The answer is $q = - 2510 J$.

The amount of heat released can be calculated using the equation

$q = {m}_{{H}_{2} O} \cdot {c}_{{H}_{2} O} \cdot \Delta T$, where

${m}_{{H}_{2} O}$ - the mass of water;
${c}_{{H}_{2} O}$ -water's specific heat ( $4.18 \frac{J}{{g}^{\circ} C}$);
$\Delta T$ - the change in temperature measured as ${T}_{f i n a l} - {T}_{i n i t i a l}$.

A decrease in temperature will determine a negative $\Delta T$, since this is equivalent to a lower final temperature (I'm assuming that the decrease in temperature was ${3}^{\circ} C$, not ${30}^{\circ} C$).
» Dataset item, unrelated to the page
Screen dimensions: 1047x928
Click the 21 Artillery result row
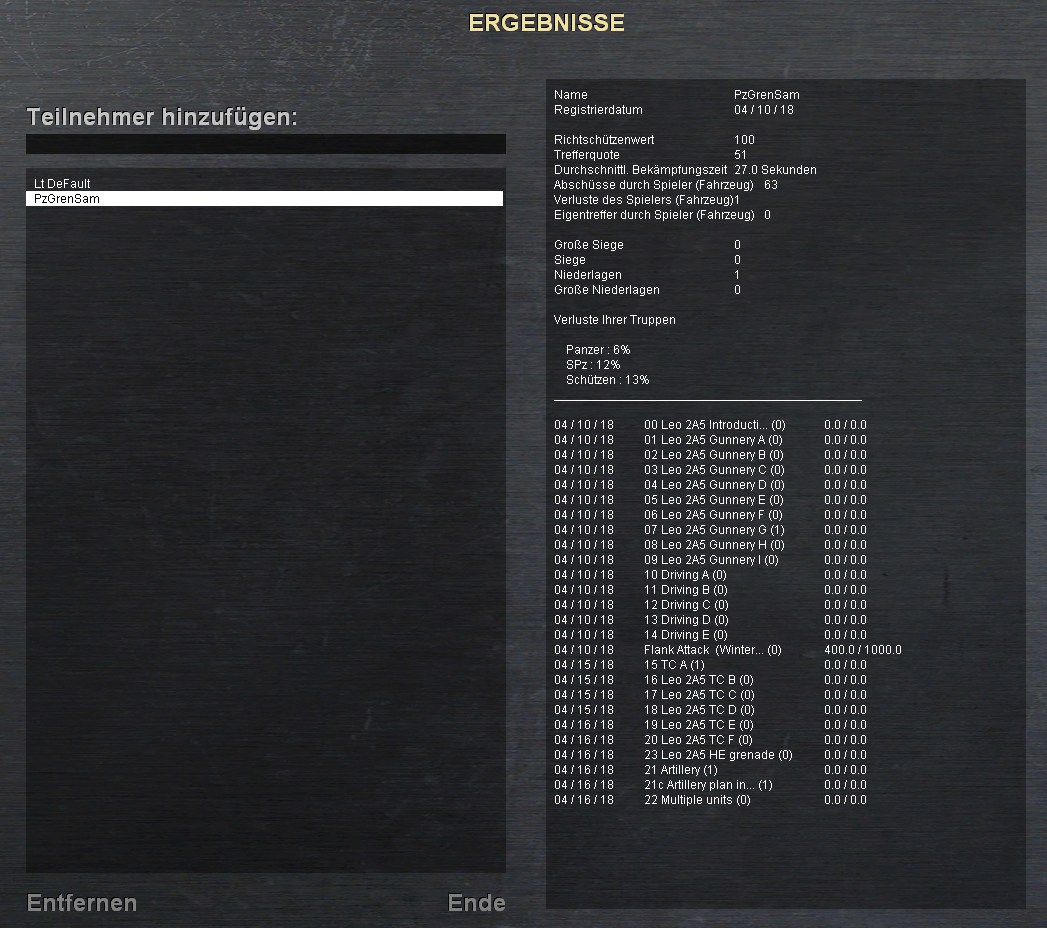click(680, 770)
We can use water's density of approximately $1.00 \frac{g}{c {m}^{3}}$ to determine its mass

$\rho = \frac{m}{V} \to {m}_{{H}_{2} O} = \rho \cdot V = 1.00 \frac{g}{c {m}^{3}} \cdot 200.0 c {m}^{3} = 200.0 g$

Therefore,

$q = m \cdot c \cdot \Delta T = 200.0 g \cdot 4.18 \frac{J}{{g}^{\circ} C} \cdot \left(- {3.00}^{\circ} C\right) = - 2510 J$

The water lost energy in the form of heat equal to $2510 J$.